What you should do - Produce as output only the lines below starting at the line with "Task: Open Windows Explorer from the taskbar" and continuing through the line with "The image size is (1024, 768).", each one exactly as written.

The data -
__________________________________________________

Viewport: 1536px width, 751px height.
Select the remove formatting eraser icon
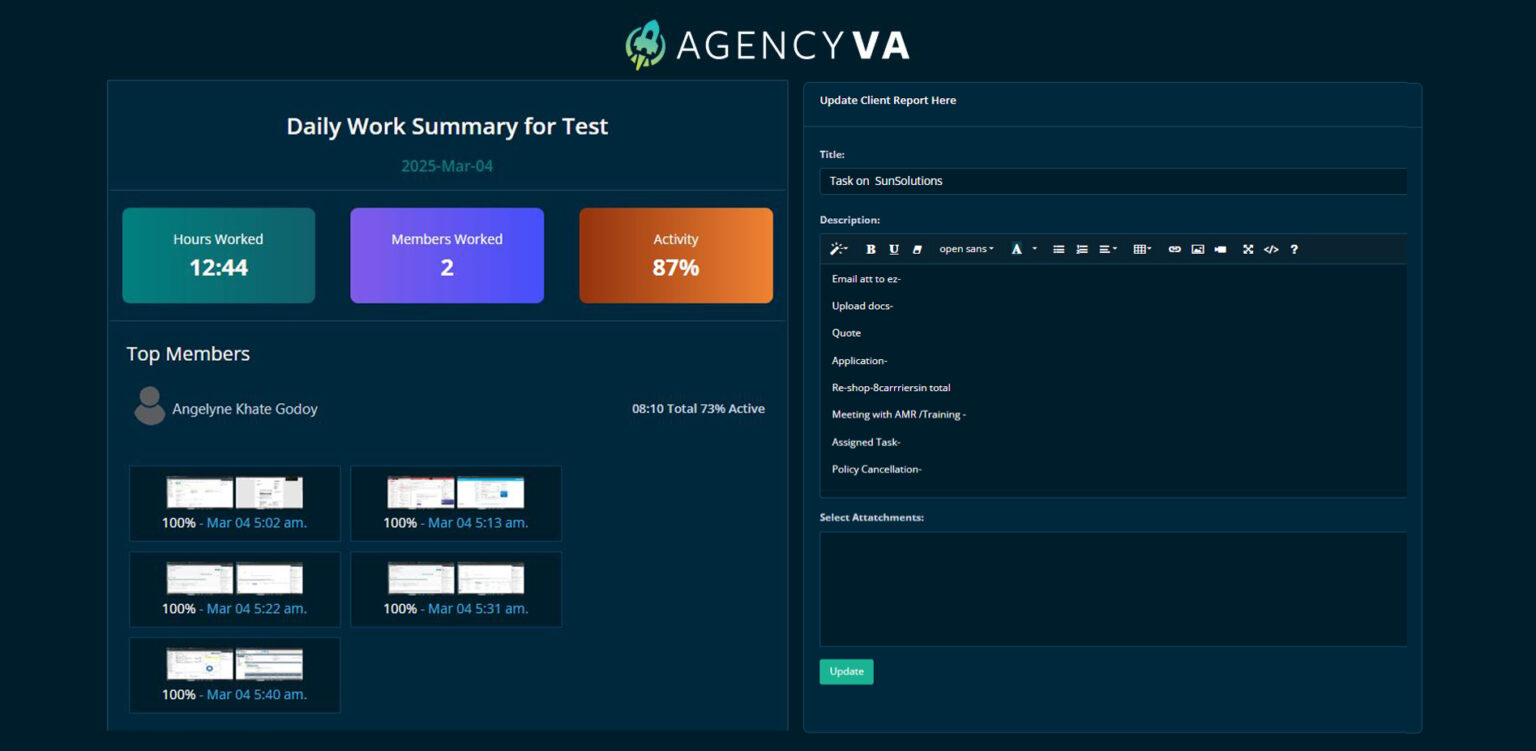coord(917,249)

__________________________________________________

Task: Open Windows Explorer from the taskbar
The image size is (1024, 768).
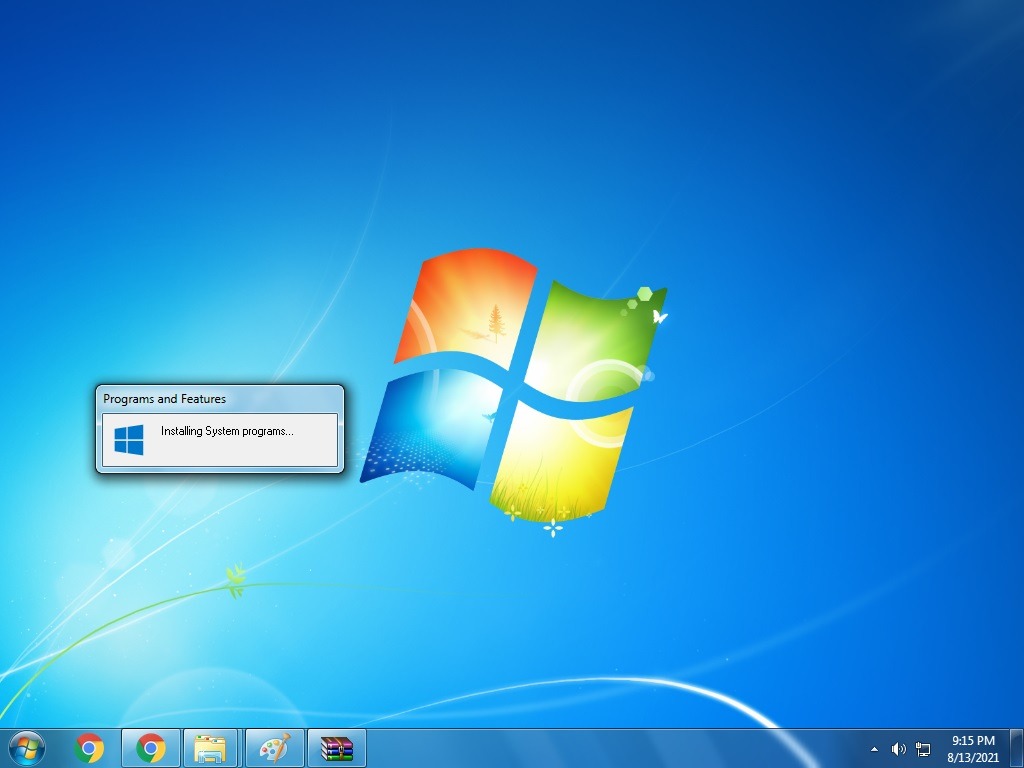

__________________________________________________

Solution for this exercise -
Task: Open Windows Explorer from the taskbar
The image size is (1024, 768).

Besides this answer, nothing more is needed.